Next time you meet a veteran, thank them for what they have done.
More of us need to be open to listening to their experiences, showing appreciation for their sacrifices, and helping them adjust to returning to mainstream America. Not only did they face the horrors of war and separation from friends and family, but oftentimes they left previous positions in order to serve and are returning to an economy where jobs are tough to find and competition is fierce. If they had a home when they left for the war, it is probably worth 30-50% less than what they still owe on it. They are coping with life outside a war zone and dealing with the problems associated with earning a degree or a license to make it possible to get a decent job and bring order and stability to life. They are the definition of a non-traditional student. Many have families already and are trying to be a father or mother after a long absence, balance a budget at home, and pay for classes.
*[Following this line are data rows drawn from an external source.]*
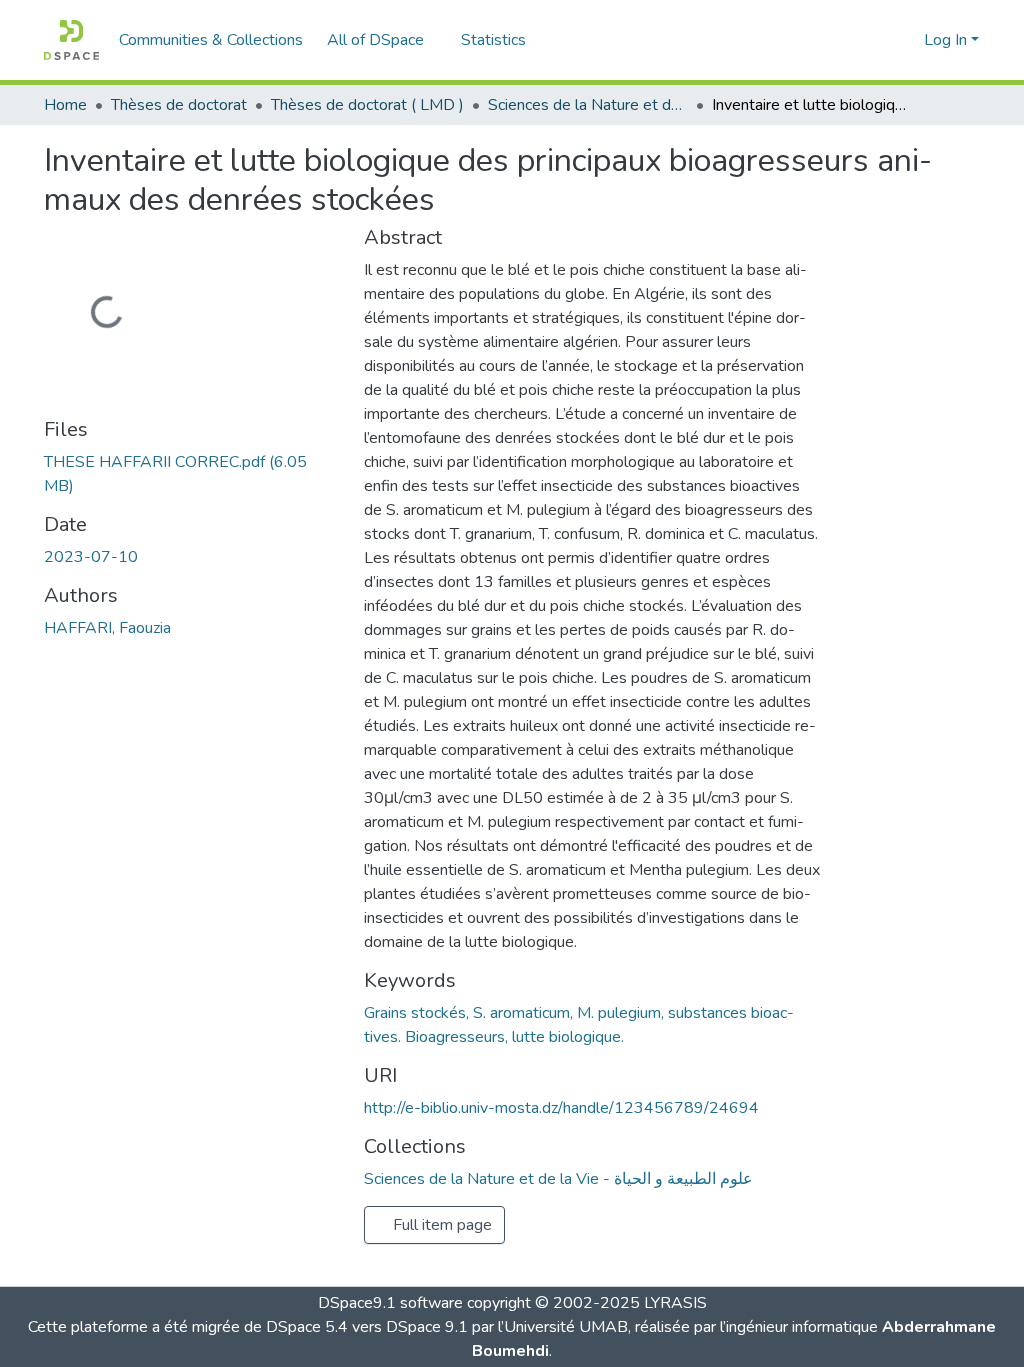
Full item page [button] (440, 1225)
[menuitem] (382, 40)
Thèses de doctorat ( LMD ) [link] (367, 105)
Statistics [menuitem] (493, 40)
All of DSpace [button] (375, 40)
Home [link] (65, 105)
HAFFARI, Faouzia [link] (107, 628)
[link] (192, 474)
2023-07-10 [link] (91, 557)
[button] (71, 40)
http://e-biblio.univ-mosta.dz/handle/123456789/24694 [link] (561, 1108)
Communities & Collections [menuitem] (211, 40)
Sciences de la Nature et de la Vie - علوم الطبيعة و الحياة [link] (588, 105)
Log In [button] (947, 40)
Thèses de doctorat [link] (179, 105)
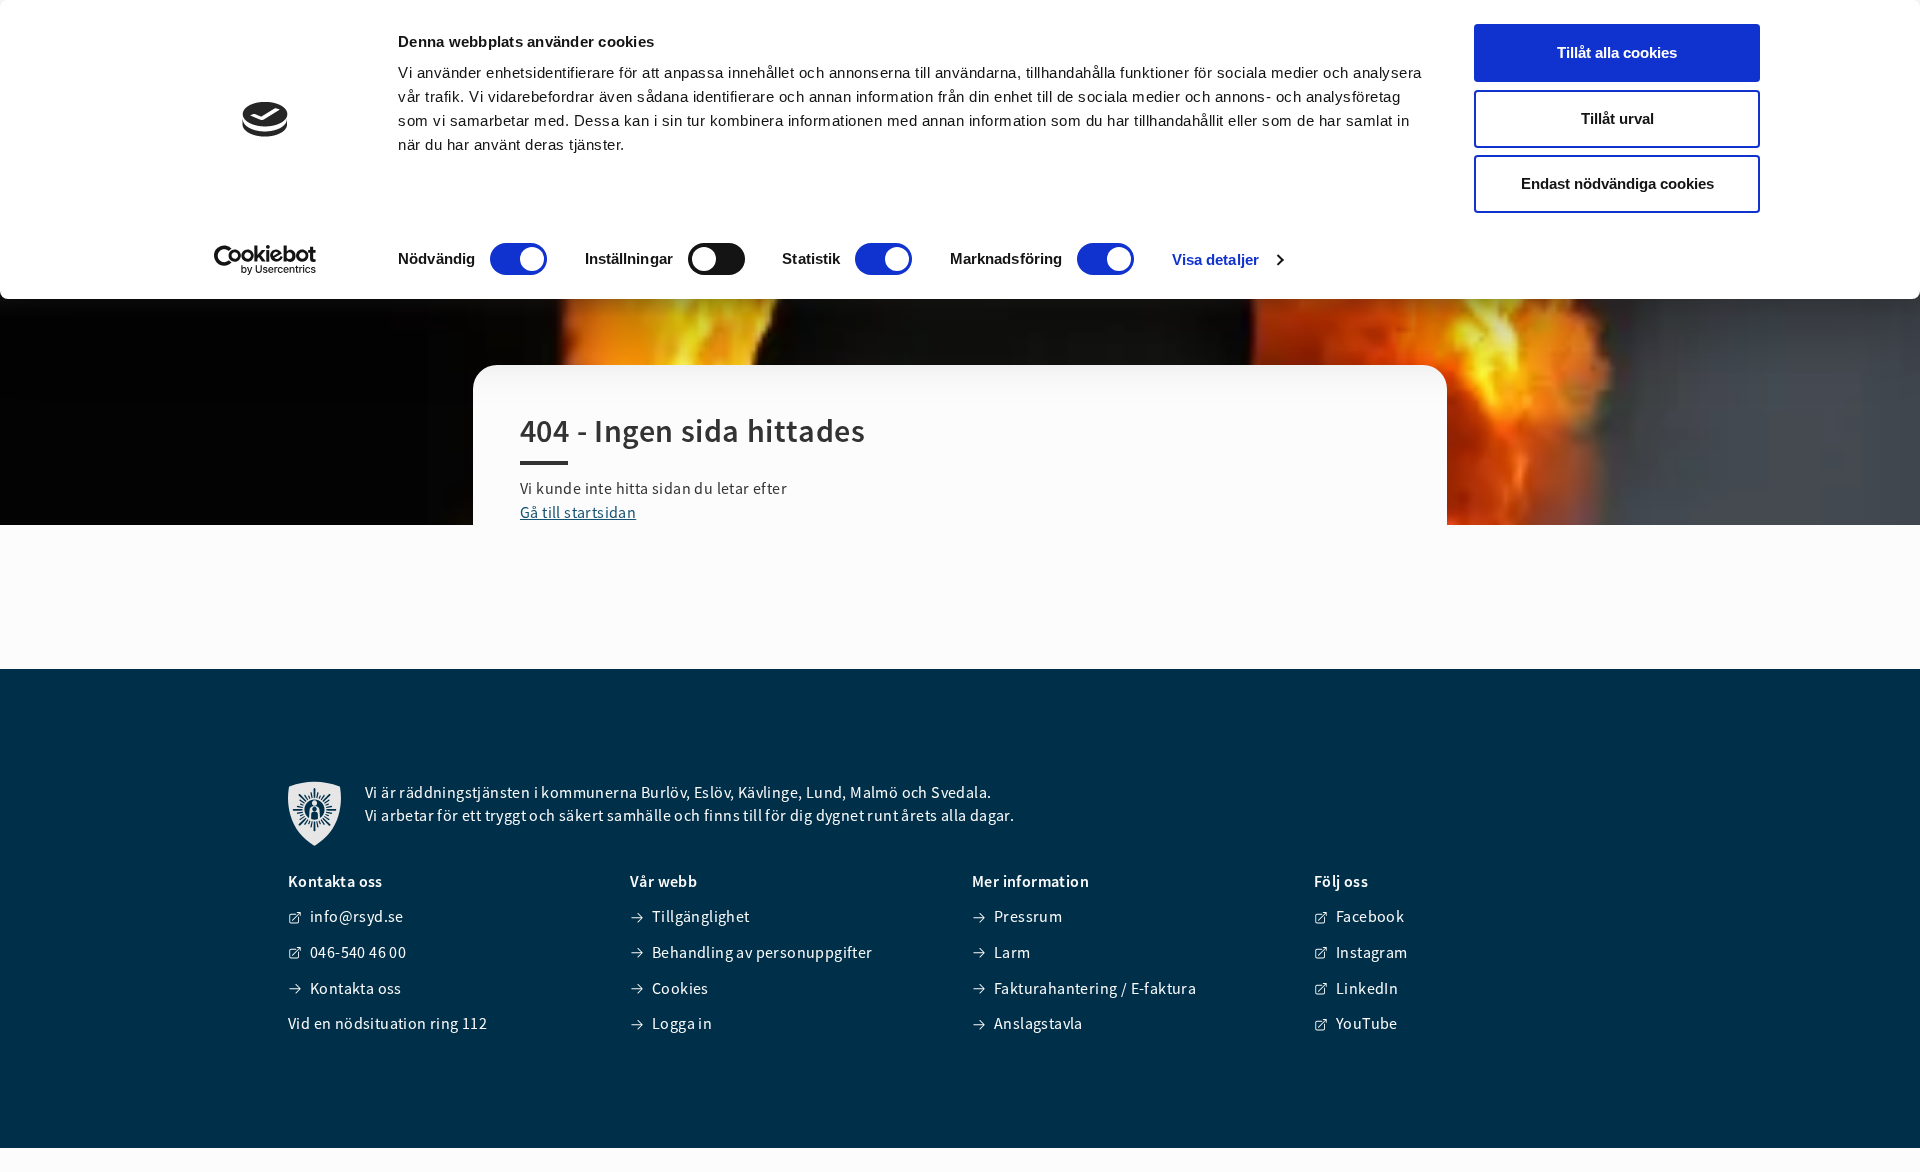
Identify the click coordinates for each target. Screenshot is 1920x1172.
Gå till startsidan (578, 512)
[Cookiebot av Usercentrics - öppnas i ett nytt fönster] (265, 260)
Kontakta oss (356, 988)
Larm (1012, 952)
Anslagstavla (1038, 1023)
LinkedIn (1367, 988)
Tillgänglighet (701, 916)
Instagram (1372, 952)
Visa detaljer (1215, 259)
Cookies (680, 988)
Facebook (1370, 916)
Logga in (682, 1023)
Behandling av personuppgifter (762, 952)
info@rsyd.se (357, 916)
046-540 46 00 (358, 952)
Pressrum (1028, 916)
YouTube (1367, 1023)
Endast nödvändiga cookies (1617, 183)
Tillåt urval (1617, 118)
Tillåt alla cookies (1617, 52)
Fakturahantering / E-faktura (1095, 988)
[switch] (716, 259)
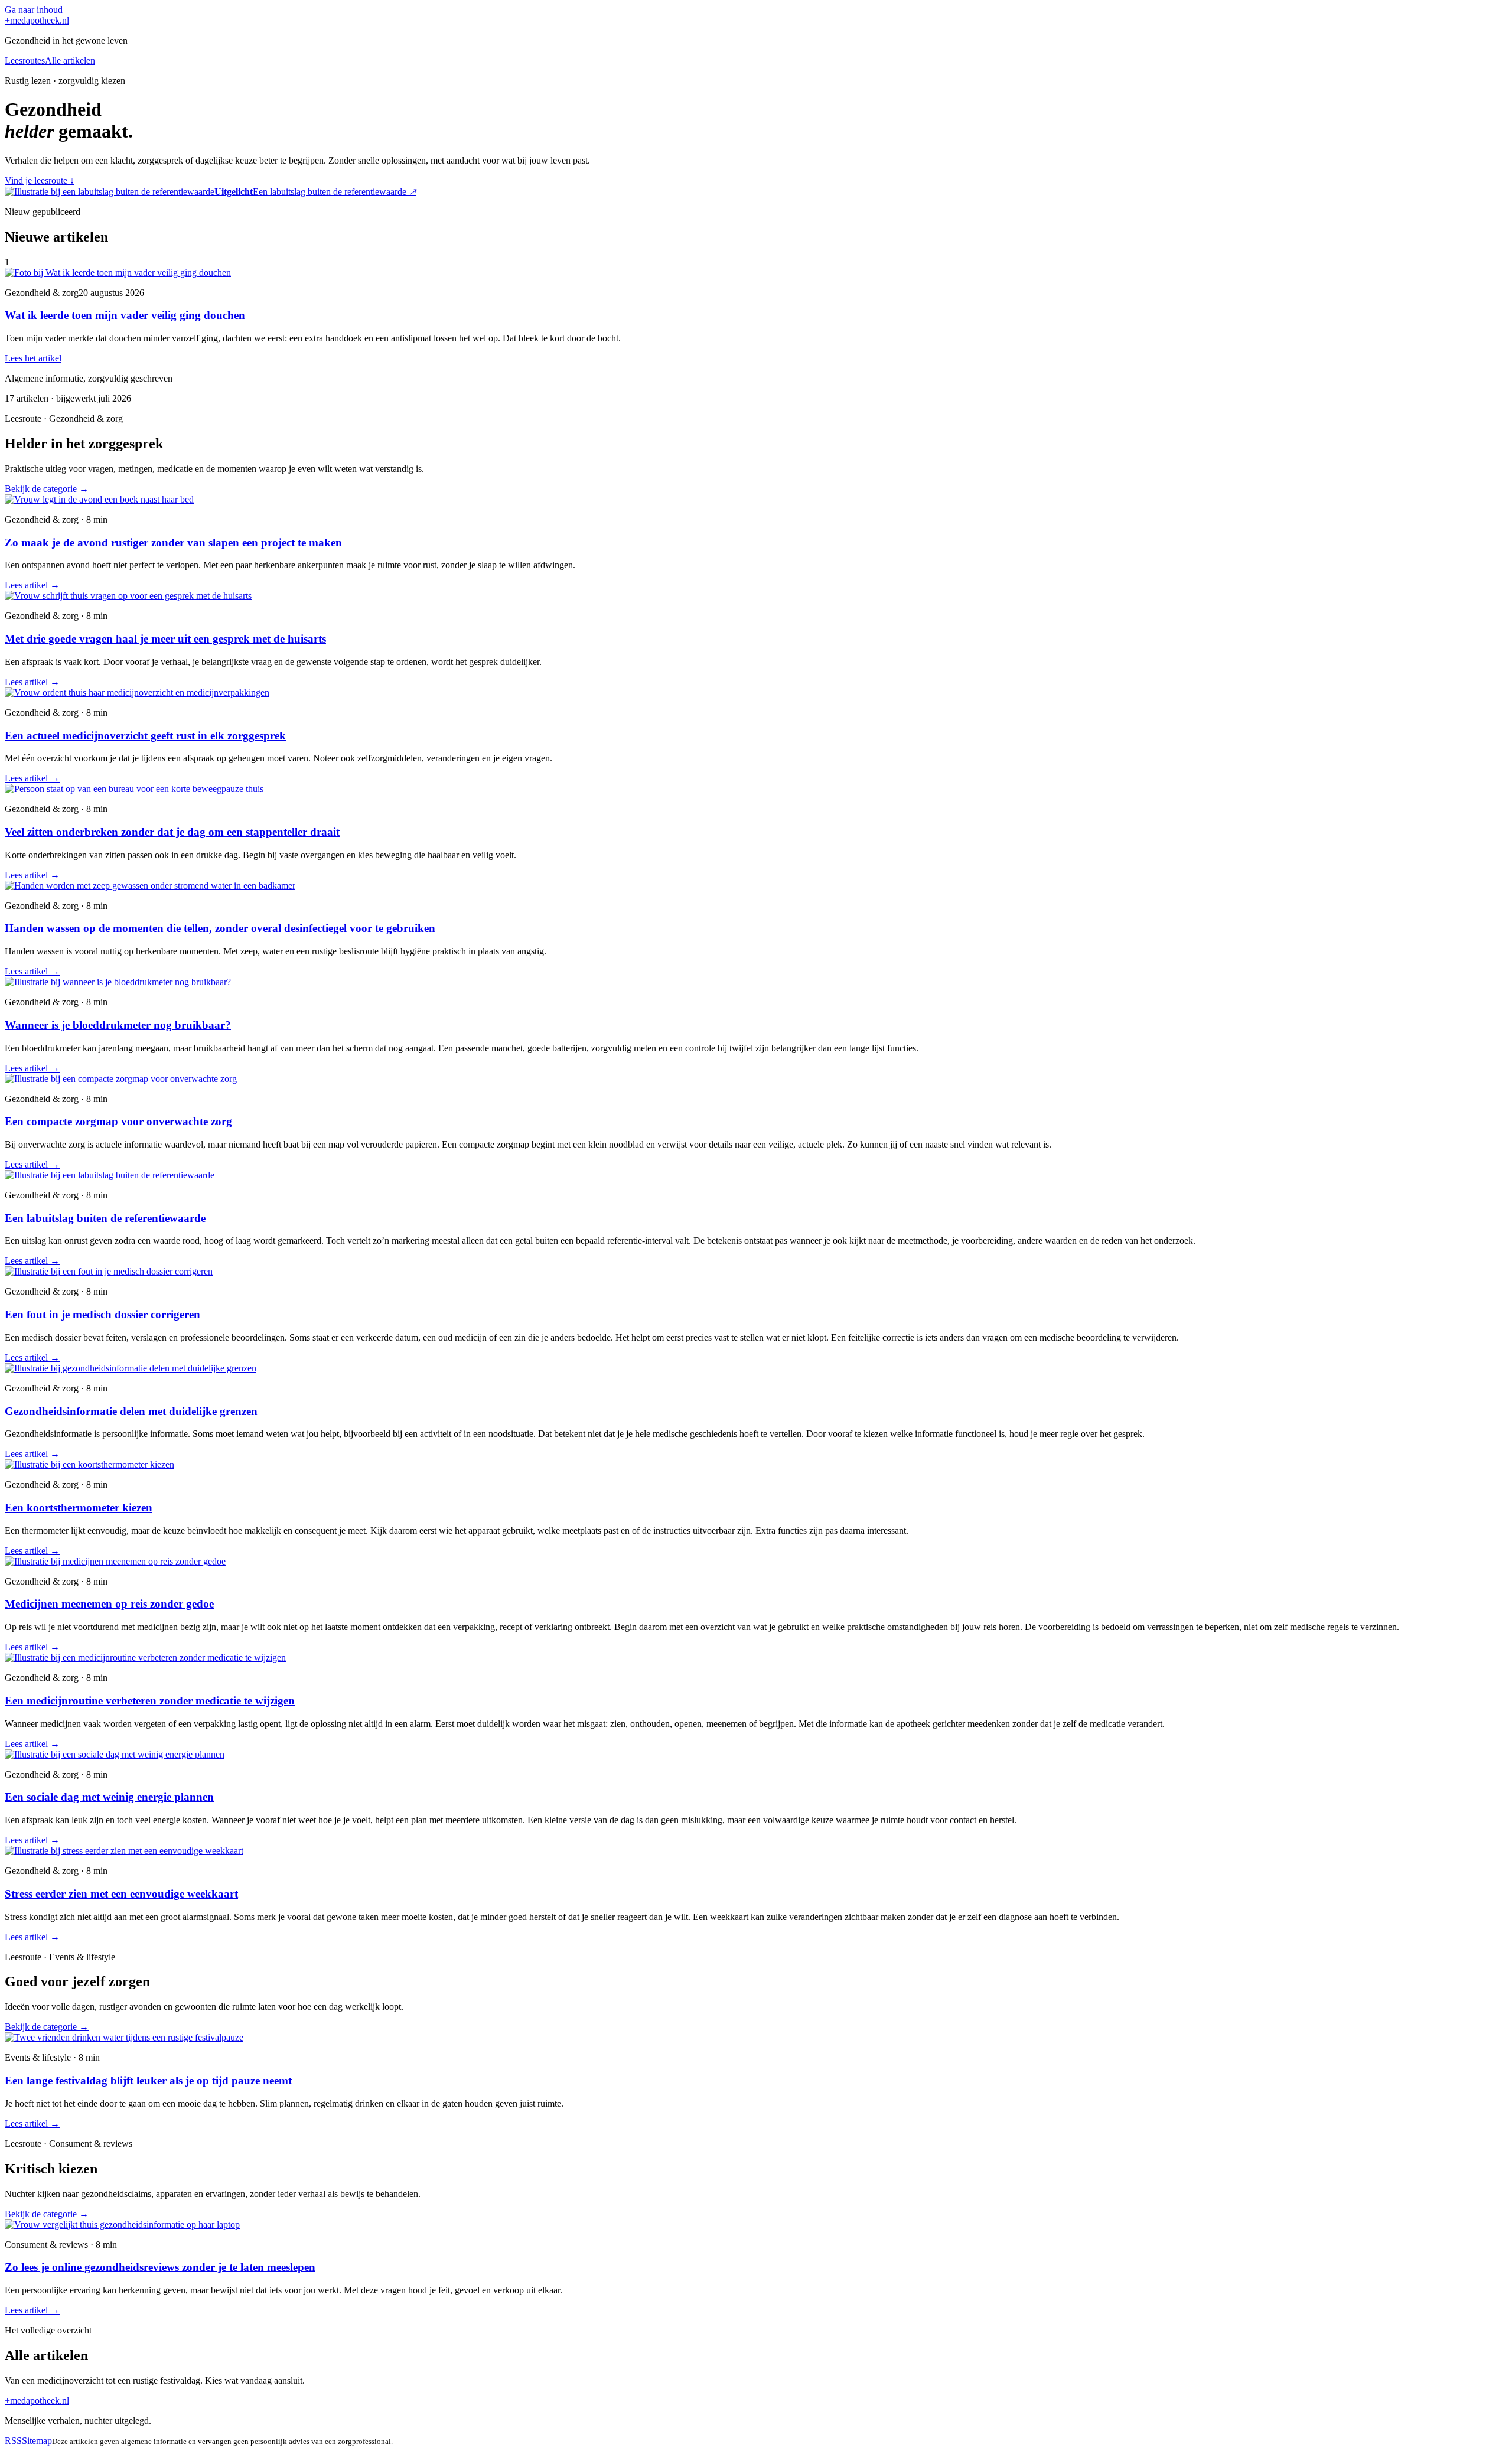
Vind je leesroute (39, 180)
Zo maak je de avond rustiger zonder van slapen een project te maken (173, 542)
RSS (13, 2441)
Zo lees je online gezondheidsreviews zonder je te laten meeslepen (160, 2267)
Fortunately, by serving in the military, they are entitled to educational benefits which help pay for the books and tuition and take some of the financial burden away. Schools and colleges are responding better to returning veterans than they had in past wars. Many have full-fledged veterans programs that tackle all the issues facing non-traditional students returning from war, including programs to help with post traumatic stress disorder (PTSD). Other schools have at least a veteran’s representative to address their needs or point them in the right direction.
Many students know already what they want to study. Others need counseling to figure out what their experiences in the military will translate to in an occupation that is secure and growing in the civilian world. There are many papers written by vets for vets on returning to school. Vets and veteran representatives need to be aware of today’s “hot” career fields. The largest majority of these are in the healthcare field. Some programs take as little as nine months to complete and are projected to grow up to 36% between now and 2018.
Current educational trends show the most valuable careers for veterans are:
Healthcare allied professionals, such as nurses, lab techs, med techs, x-ray techs, surgical techs, etc.
Security personal such as counter terrorism, Homeland security, criminal justice positions, and police work
Skilled labor positions such as plumbing, electrical, computing, HVAC
Firefighting and rescue
“Some gave all. All gave some.”
Do the same and welcome back our troops with a helping hand in their newest challenge: the college campus.